I sighed, pulled off my blue sparkly scarf. If I didn’t, she’d take it, strangling me if she had to. She tied it at her waist.
“Voilà! You have a dress,” I drawled.
She took off her chains and the skull and the metallic earrings that hung to her shoulders and shoved them in her purse. She took off the black dog collar, the black leather bracelets on her wrists with spikes, and the snake. Then she reached under my coat, pulled on the black straps of her dress and gave it a yank. She got an extra six inches of material at the bottom. She took out a comb to brush her hair, swiped on lipstick, popped in breath mints, and said, “Thanks, Stevie. Here we go.”
I was disgusted. She took my dreary corduroy coat and my sparkly scarf and transformed them into chic style. “I think I hate you today, Zena. No one who has been out partying all night should look that good. It should be illegal. You should be arrested.”
What was funny about Zena is that though she danced into the wee hours, she did not “do men.” No boyfriends, no lovers. She wasn’t into women, either. As she explained it, “When I meet a man I’m dum
b enough to fall in love with, that’s when I’ll do him. Until then, no. They just fuck with your brains.”
The elevator swooshed up and I glanced in the mirrored walls, then quickly away. My blue eyes appeared tired, my black curls messy. I still had a hard time recognizing myself without that extra 170 pounds. I still moved as if I were heavy, giving myself extra space I didn’t need. I automatically cringed at the thought of airline seats and seat belt extensions, movie theatre seats, and chairs in general. And then I’d remember.
Zena linked an arm around me and smiled. Her smile is huge and takes up half her face. “I love you, Stevie.”
Damn.
I wiped at my tears. Zena is such a cool friend, and I am falling apart.
“Your mascara is smeared, Stevie. You’re a mess,” she said. She whipped out a tissue and cleaned up my face.
Yes, indeed. I am a mess.
“Steve, my office.” Crystal Chen stood next to me, her sharp red talons slashing through the air. She flipped her stick straight black hair behind her. “Now.”
I hated the way she instantly made me feel so nervous.
“Hello, Crystal,” Zena drawled. “How’s the stick up your ass?”
I coughed.
Crystal narrowed her eyes. “Shut up, you skinny pole with a head.”
Zena said, “That’s a good one. Creative. Accurate. Bet you’ve been up nights thinking of that one.”
Crystal flushed. “At least I’m not up nights with a cigarette in my hand staring out my grimy apartment window. Steve, now.” She turned away.
“Excuse me,” Zena said, quite loud, when Crystal was halfway down the hallway. “I don’t smoke, I dance, and prunes will help constipation, Crystal, don’t you worry. You’ll feel better in no time. Your colon is probably bursting with defecation.”
Crystal checked for other attorneys, saw none, then flipped Zena off.
Zena laughed.
Crystal and Zena don’t care for each other much.

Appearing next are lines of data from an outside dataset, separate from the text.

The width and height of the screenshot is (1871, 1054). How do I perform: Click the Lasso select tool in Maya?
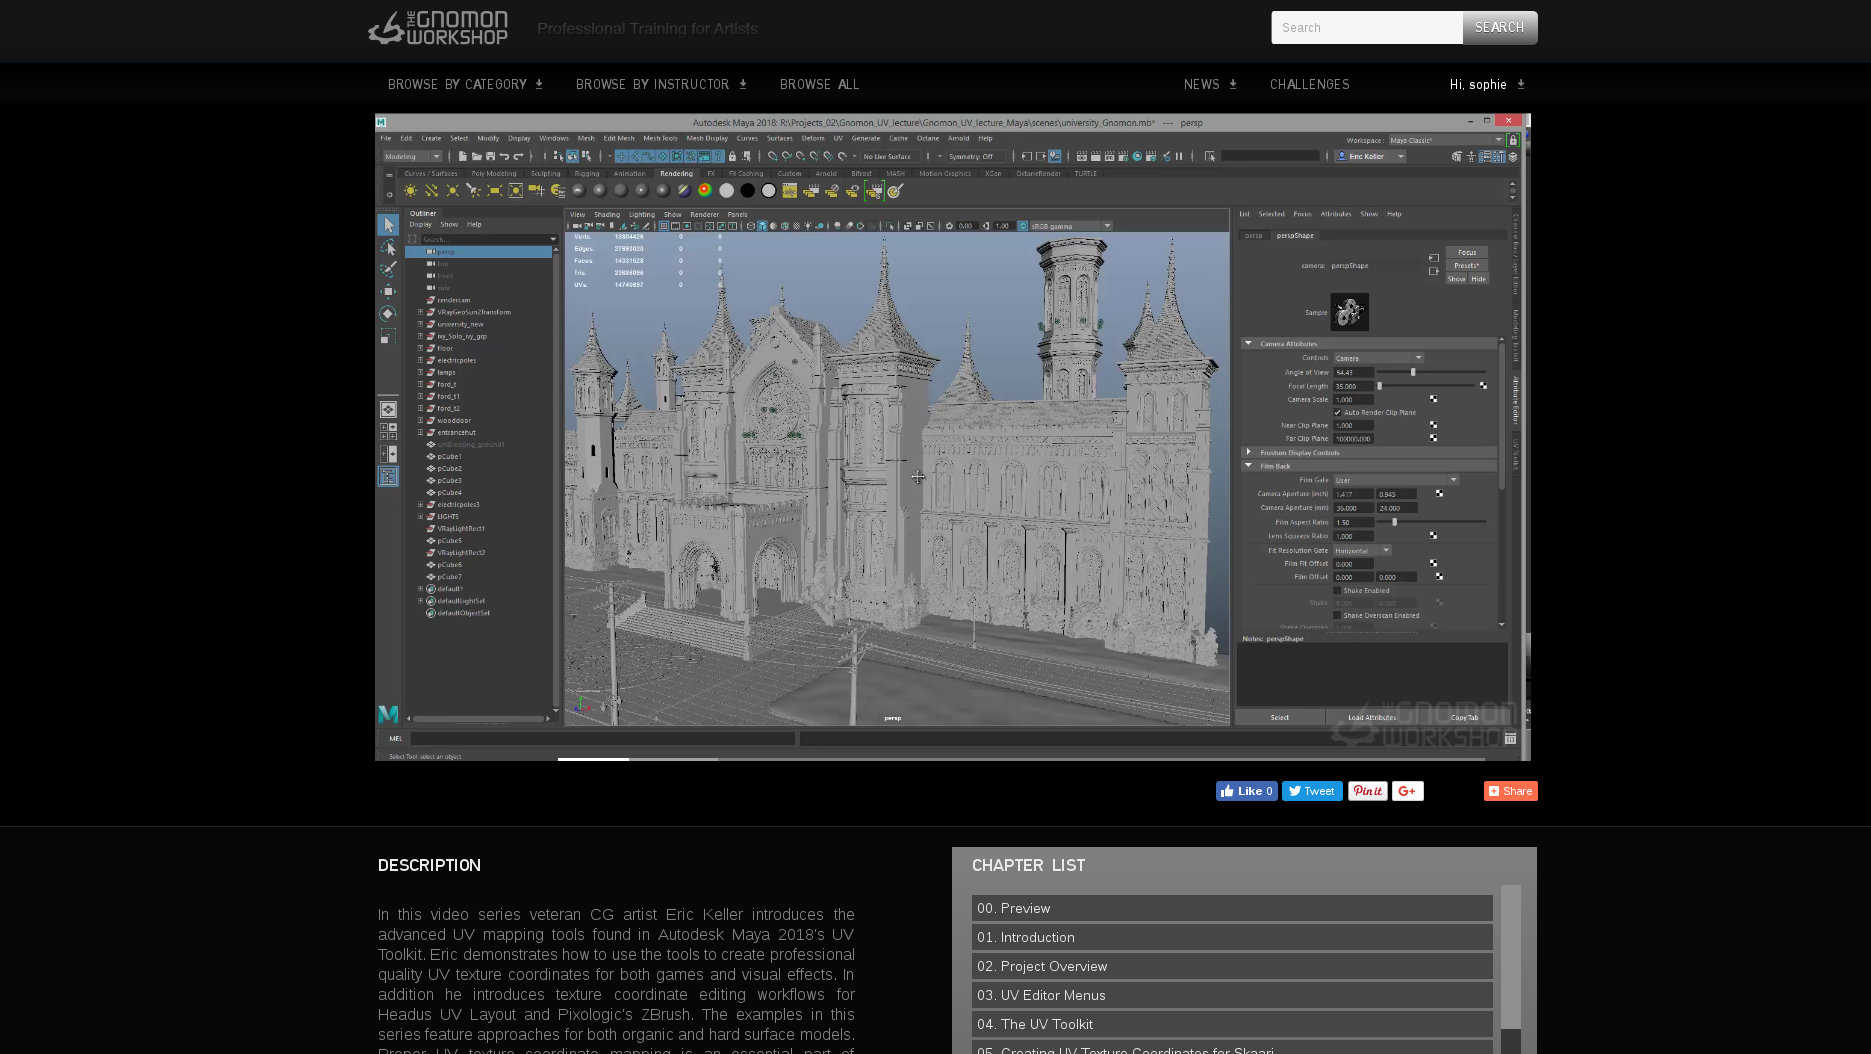pos(388,247)
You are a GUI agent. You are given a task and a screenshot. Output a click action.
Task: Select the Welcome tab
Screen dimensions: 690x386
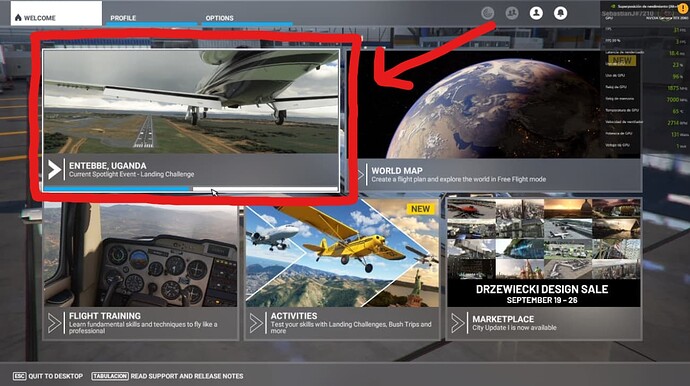point(56,14)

Poitras and Associates is located in the second tallest building in Portland on the next to the top floor. We have spectacular views of the city, the hills west of Portland, the river, and the whole east side. We have about thirty attorneys, of all ages, colors, and cultures. Half are women. Our attorneys cost between $200 and $600 an hour. The lower end is for the newbies who are worked about fifteen hours a day, six days a week, slobbering with stress into their cereal each morning.